Il Tribunale amministrativo regionale ha respinto il ricorso presentato dalle Fonderie Pisano, confermando la validità del provvedimento di chiusura disposto dalla Regione Campania. Una decisione che l’amministrazione regionale definisce “fondamentale” per la tutela della salute pubblica e dell’ambiente. In una nota, la Regione sottolinea come il pronunciamento sia in linea con i principi affermati anche dalla Corte Europea dei Diritti dell’Uomo, ribadendo la priorità della salute dei cittadini rispetto agli interessi economici. “Affermiamo con forza un principio non negoziabile: la salute pubblica viene prima di ogni interesse economico”, ha dichiarato l’assessora all’Ambiente Claudia Pecoraro, parlando di una decisione che segna “un punto di svolta storico” per i territori interessati.

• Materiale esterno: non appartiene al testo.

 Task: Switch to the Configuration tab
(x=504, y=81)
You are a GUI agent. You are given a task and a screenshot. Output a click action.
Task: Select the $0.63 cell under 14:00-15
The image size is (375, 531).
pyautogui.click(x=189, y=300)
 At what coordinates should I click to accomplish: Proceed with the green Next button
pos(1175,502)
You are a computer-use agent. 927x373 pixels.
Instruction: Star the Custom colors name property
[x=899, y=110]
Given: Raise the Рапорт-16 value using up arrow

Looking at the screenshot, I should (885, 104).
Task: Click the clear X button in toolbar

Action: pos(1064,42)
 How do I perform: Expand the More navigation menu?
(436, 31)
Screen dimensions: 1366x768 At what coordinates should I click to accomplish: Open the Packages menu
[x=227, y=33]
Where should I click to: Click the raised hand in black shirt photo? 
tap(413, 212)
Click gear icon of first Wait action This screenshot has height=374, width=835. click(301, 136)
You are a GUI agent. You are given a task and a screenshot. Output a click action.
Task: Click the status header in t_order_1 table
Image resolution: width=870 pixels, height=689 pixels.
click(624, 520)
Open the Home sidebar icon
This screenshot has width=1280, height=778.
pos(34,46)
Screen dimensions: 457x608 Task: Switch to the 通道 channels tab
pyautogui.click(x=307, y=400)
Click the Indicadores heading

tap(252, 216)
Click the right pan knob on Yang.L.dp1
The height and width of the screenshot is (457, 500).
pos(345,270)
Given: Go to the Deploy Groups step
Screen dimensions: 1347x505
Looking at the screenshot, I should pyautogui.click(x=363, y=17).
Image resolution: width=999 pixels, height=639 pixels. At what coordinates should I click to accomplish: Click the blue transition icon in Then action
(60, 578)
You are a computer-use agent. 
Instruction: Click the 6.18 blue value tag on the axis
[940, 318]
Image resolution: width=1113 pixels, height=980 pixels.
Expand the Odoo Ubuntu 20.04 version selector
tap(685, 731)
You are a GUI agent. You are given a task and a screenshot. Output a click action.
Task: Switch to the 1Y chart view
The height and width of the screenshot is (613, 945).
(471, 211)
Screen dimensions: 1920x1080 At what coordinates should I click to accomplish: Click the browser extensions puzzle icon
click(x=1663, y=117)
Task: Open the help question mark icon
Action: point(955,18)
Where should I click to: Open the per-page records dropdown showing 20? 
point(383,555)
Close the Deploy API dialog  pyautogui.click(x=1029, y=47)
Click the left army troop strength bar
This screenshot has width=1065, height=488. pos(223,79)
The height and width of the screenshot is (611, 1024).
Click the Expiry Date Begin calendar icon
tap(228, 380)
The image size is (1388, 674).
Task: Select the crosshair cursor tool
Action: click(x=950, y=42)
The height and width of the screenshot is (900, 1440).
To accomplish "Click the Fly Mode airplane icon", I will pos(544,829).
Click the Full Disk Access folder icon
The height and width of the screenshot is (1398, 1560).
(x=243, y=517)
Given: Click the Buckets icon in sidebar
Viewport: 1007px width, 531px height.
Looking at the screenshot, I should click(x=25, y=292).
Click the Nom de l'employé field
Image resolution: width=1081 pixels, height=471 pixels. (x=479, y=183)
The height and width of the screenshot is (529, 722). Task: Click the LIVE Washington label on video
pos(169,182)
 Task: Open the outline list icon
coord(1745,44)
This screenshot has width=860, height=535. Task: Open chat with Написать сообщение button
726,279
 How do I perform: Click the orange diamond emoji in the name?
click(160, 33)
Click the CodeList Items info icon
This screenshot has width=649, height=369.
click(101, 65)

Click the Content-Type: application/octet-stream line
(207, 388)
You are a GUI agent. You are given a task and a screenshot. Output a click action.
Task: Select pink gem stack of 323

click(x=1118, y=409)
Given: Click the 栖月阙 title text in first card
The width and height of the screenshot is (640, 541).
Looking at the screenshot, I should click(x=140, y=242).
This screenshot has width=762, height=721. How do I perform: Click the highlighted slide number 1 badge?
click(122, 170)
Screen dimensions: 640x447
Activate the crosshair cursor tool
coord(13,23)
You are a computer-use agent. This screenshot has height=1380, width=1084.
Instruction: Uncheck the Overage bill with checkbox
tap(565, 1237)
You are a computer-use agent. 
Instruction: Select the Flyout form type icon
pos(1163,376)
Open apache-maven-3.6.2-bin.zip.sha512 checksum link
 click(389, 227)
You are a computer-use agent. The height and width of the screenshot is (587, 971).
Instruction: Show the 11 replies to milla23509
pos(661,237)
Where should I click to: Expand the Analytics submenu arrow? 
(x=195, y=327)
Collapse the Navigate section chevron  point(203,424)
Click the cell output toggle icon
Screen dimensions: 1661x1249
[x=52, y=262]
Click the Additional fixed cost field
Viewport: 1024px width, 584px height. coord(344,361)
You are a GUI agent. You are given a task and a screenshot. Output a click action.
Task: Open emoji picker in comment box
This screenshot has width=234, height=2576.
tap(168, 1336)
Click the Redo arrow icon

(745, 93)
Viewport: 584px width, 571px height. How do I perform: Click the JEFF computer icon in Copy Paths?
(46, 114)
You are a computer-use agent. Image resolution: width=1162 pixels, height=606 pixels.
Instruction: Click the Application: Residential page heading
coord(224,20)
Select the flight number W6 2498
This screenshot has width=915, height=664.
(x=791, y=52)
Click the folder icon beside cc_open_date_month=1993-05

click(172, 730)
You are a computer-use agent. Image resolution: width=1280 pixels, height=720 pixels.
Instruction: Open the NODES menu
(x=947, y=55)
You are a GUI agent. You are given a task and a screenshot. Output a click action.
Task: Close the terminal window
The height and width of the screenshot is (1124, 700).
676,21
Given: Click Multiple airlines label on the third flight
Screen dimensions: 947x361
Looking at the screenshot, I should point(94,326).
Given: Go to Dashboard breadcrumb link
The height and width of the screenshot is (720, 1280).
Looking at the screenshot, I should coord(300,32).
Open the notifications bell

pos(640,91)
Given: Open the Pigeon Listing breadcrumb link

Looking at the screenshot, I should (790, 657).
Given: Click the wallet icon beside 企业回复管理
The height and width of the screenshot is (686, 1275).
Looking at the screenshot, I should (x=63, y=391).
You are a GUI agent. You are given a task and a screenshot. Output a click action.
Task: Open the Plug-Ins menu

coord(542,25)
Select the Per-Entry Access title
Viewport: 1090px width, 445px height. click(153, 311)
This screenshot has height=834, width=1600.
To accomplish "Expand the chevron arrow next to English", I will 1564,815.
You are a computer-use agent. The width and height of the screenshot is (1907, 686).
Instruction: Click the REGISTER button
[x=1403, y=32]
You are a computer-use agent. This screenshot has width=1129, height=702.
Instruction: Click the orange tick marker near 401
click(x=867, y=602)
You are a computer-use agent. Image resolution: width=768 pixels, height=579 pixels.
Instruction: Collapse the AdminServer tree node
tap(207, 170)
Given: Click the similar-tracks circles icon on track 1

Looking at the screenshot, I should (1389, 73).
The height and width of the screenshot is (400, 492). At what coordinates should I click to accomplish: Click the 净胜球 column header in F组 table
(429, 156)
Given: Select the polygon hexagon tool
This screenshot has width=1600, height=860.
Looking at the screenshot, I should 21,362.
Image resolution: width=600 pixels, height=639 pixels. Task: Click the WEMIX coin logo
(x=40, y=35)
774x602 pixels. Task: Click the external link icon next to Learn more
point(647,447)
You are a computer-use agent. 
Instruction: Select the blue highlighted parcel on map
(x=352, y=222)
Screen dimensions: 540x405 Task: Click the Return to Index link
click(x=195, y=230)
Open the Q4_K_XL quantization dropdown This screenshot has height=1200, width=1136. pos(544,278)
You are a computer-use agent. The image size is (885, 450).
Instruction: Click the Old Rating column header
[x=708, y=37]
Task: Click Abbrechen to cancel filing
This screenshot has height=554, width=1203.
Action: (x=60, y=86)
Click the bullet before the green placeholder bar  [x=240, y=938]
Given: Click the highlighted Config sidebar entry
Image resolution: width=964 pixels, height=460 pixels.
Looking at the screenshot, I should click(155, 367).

Sulla stessa linea il presidente della Regione Roberto Fico, che ha evidenziato come l’intervento sia stato basato su valutazioni tecniche rigorose e coerenti con le indicazioni europee. “Lavoriamo per uno sviluppo sostenibile, giusto e compatibile con la vita delle persone”, ha affermato.
Palazzo Santa Lucia ha inoltre espresso vicinanza ai lavoratori dell’azienda, assicurando l’impegno per percorsi di tutela e ricollocamento. Resta aperto, infine, il confronto con la proprietà per eventuali progetti industriali innovativi e a basso impatto ambientale.